The other issue I notice when I review medico-legal charts is the incredible volume of paper they can generate especially if the patient is admitted to hospital.  For example, at the hospitals in another city which has EMRs, each lab test is printed out on a separate piece of paper, likewise nurses notes.  This results in a huge chart, which if I get it in paper, means lots of turning pages and a high risk of paper cuts and repetitive strain injuries.  Lawyers tend to do fishing expeditions resulting in large amounts of irrelevant information.  I get paid by the hour so I shouldn't mind but the hours available to me are finite and I know that somebody is ultimately paying for this.  Logically when they get the request the hospital would give me a time sensitive log-in to their system for that one patient's chart so I can review on a computer.  It is after all the 21st century.

Fortunately or unfortunately an EMR for anaesthesia or AIMS as they like to call it seems to be years away.  We did spend a great deal of time getting ready for one about 5 years ago with multiple meetings however suddenly without even a whimper the whole process just ground to a halt.

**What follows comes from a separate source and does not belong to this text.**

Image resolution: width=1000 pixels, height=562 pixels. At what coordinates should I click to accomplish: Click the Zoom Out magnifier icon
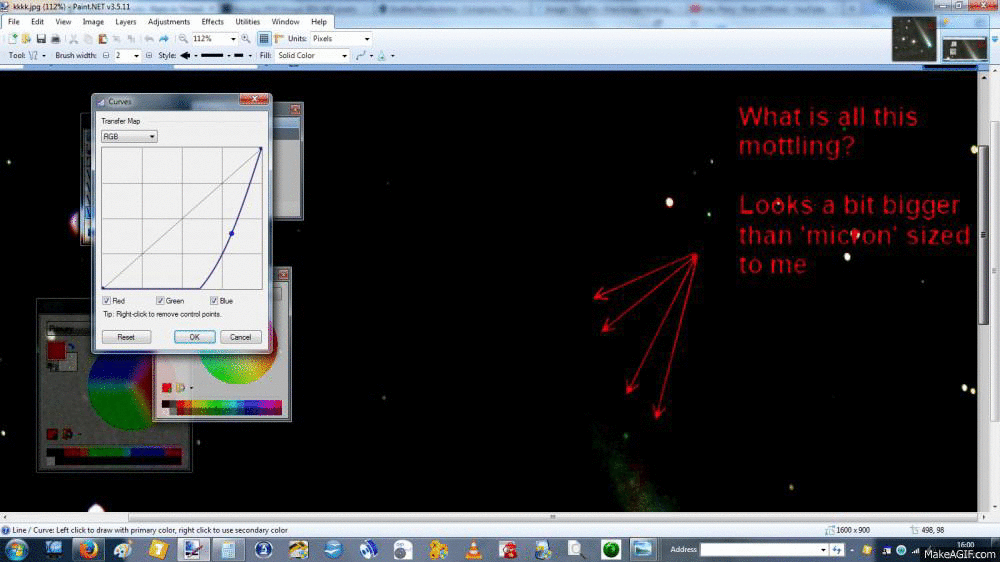coord(183,39)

I don't see any sign of it restarting and I don't expect to be using it before I retire.

When people express fear or dissatisfaction about EMRs, I remember a story a specialist told me when I was a resident in Newfoundland.  He had started his career working in a remote community as a general practitioner in the 1960s.  When he arrived, he found that the clinic there did not keep any patient records.  He was appalled and told the staff that they would have to start keeping charts on patients, with the result that the entire staff resigned in protest.

Like all changes in healthcare, we will survive this and patient care might even be improved.